→ **TASK REQUIREMENTS**
Transcribe, word for word and without additions, each line below from the one containing "choisir ? (417, 1504)" through the one containing "Choix du consentement (70, 2570)", both ends included.

→ **SUPPLIED RECORDS**
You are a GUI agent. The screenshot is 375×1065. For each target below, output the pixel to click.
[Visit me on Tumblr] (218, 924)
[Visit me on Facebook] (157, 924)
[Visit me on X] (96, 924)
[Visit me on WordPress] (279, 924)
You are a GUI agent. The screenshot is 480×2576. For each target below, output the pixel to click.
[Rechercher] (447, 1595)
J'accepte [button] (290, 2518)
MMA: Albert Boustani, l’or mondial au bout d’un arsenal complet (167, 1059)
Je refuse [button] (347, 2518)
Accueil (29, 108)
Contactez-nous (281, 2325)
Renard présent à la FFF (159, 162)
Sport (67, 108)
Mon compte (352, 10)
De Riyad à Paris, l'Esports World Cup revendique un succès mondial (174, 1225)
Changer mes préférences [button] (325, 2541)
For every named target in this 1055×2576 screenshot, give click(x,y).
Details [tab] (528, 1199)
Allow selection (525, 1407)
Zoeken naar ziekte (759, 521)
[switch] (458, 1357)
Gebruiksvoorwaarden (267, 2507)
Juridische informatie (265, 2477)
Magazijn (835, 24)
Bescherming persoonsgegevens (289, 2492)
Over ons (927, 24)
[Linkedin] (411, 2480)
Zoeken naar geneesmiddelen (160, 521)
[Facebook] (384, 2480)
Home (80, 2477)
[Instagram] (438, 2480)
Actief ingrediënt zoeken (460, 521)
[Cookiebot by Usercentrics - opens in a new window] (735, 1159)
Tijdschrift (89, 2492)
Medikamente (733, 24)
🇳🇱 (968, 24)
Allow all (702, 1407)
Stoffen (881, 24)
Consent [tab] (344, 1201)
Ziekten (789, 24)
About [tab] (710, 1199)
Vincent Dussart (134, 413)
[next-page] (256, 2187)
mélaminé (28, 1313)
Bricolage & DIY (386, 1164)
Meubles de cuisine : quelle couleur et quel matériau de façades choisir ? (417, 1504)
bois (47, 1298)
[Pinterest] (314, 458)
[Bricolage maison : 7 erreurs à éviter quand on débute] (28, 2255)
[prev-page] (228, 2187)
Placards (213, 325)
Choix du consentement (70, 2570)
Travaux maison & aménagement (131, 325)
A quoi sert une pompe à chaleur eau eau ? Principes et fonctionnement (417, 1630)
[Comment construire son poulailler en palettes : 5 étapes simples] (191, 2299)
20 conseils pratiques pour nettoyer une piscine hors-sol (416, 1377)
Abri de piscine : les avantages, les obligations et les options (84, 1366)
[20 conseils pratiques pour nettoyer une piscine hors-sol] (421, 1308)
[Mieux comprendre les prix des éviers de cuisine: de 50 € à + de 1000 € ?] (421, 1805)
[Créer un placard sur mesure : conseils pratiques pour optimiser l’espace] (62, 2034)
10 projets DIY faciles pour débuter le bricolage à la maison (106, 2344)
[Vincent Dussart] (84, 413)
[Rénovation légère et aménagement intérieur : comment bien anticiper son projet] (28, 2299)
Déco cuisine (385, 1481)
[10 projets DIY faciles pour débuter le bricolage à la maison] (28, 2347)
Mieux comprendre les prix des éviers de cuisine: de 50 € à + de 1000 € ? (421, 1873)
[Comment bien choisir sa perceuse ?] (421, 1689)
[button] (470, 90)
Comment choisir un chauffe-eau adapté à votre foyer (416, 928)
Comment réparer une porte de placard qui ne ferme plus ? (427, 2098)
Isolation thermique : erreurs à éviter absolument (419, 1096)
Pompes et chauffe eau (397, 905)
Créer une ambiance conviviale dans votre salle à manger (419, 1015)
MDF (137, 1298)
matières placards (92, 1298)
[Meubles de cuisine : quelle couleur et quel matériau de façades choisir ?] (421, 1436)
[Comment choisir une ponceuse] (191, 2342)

→ **EXERCISE RESPONSE**
Meubles de cuisine : quelle couleur et quel matériau de façades choisir ? (417, 1504)
bois (47, 1298)
[Pinterest] (314, 458)
[Bricolage maison : 7 erreurs à éviter quand on débute] (28, 2255)
[prev-page] (228, 2187)
Placards (213, 325)
Choix du consentement (70, 2570)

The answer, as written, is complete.